* Aim: Copy every item below word for word, changing nothing.

(Collected data entries)
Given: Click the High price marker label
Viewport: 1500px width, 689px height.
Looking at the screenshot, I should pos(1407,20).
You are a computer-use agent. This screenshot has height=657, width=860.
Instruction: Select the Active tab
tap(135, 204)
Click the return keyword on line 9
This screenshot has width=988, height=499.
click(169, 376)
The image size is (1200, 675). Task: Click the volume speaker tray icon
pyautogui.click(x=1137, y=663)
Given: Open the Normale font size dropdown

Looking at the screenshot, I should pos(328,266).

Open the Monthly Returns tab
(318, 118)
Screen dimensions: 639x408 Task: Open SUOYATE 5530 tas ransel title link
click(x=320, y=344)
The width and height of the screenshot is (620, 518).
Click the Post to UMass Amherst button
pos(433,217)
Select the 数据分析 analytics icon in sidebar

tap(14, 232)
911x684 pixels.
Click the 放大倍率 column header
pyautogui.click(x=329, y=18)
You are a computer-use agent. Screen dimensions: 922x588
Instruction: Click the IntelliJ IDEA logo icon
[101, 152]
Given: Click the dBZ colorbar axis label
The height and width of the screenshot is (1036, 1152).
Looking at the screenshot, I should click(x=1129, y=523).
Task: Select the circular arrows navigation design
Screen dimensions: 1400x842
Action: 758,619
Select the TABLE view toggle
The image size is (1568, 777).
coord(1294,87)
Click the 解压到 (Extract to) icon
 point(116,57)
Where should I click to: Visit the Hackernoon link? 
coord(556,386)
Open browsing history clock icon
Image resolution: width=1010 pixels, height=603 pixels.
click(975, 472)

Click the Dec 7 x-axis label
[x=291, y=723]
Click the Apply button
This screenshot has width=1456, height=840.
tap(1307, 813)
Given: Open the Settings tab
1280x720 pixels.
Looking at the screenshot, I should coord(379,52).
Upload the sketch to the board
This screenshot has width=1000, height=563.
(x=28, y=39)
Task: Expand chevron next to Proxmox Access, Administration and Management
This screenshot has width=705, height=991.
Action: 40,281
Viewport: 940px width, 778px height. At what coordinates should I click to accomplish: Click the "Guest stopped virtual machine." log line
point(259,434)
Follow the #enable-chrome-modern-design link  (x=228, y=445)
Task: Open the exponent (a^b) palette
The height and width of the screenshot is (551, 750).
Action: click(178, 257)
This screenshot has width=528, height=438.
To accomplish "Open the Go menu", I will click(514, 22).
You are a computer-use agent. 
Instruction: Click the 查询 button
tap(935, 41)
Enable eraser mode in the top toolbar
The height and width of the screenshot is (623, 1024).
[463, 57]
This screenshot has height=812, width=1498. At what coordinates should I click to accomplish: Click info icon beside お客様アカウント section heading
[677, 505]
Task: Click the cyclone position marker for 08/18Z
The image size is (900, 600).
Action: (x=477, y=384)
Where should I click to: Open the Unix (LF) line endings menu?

* Answer to the problem:
Given: Click the High price marker label
Viewport: 1500px width, 689px height.
Looking at the screenshot, I should pos(1407,20).
You are a computer-use agent. This screenshot has height=657, width=860.
Instruction: Select the Active tab
tap(135, 204)
Click the return keyword on line 9
This screenshot has width=988, height=499.
click(169, 376)
The image size is (1200, 675). Task: Click the volume speaker tray icon
pyautogui.click(x=1137, y=663)
Given: Open the Normale font size dropdown

Looking at the screenshot, I should pos(328,266).

Open the Monthly Returns tab
(318, 118)
Screen dimensions: 639x408 Task: Open SUOYATE 5530 tas ransel title link
click(x=320, y=344)
The width and height of the screenshot is (620, 518).
Click the Post to UMass Amherst button
pos(433,217)
Select the 数据分析 analytics icon in sidebar

tap(14, 232)
911x684 pixels.
Click the 放大倍率 column header
pyautogui.click(x=329, y=18)
You are a computer-use agent. Screen dimensions: 922x588
Instruction: Click the IntelliJ IDEA logo icon
[101, 152]
Given: Click the dBZ colorbar axis label
The height and width of the screenshot is (1036, 1152).
Looking at the screenshot, I should click(x=1129, y=523).
Task: Select the circular arrows navigation design
Screen dimensions: 1400x842
Action: 758,619
Select the TABLE view toggle
The image size is (1568, 777).
coord(1294,87)
Click the 解压到 (Extract to) icon
 point(116,57)
Where should I click to: Visit the Hackernoon link? 
coord(556,386)
Open browsing history clock icon
Image resolution: width=1010 pixels, height=603 pixels.
click(975, 472)

Click the Dec 7 x-axis label
[x=291, y=723]
Click the Apply button
This screenshot has width=1456, height=840.
tap(1307, 813)
Given: Open the Settings tab
1280x720 pixels.
Looking at the screenshot, I should coord(379,52).
Upload the sketch to the board
This screenshot has width=1000, height=563.
(x=28, y=39)
Task: Expand chevron next to Proxmox Access, Administration and Management
This screenshot has width=705, height=991.
Action: 40,281
Viewport: 940px width, 778px height. At what coordinates should I click to accomplish: Click the "Guest stopped virtual machine." log line
point(259,434)
Follow the #enable-chrome-modern-design link  (x=228, y=445)
Task: Open the exponent (a^b) palette
The height and width of the screenshot is (551, 750).
Action: click(178, 257)
This screenshot has width=528, height=438.
To accomplish "Open the Go menu", I will click(514, 22).
You are a computer-use agent. 
Instruction: Click the 查询 button
tap(935, 41)
Enable eraser mode in the top toolbar
The height and width of the screenshot is (623, 1024).
[463, 57]
This screenshot has height=812, width=1498. At what coordinates should I click to accomplish: Click info icon beside お客様アカウント section heading
[677, 505]
Task: Click the cyclone position marker for 08/18Z
The image size is (900, 600).
Action: (x=477, y=384)
Where should I click to: Open the Unix (LF) line endings menu?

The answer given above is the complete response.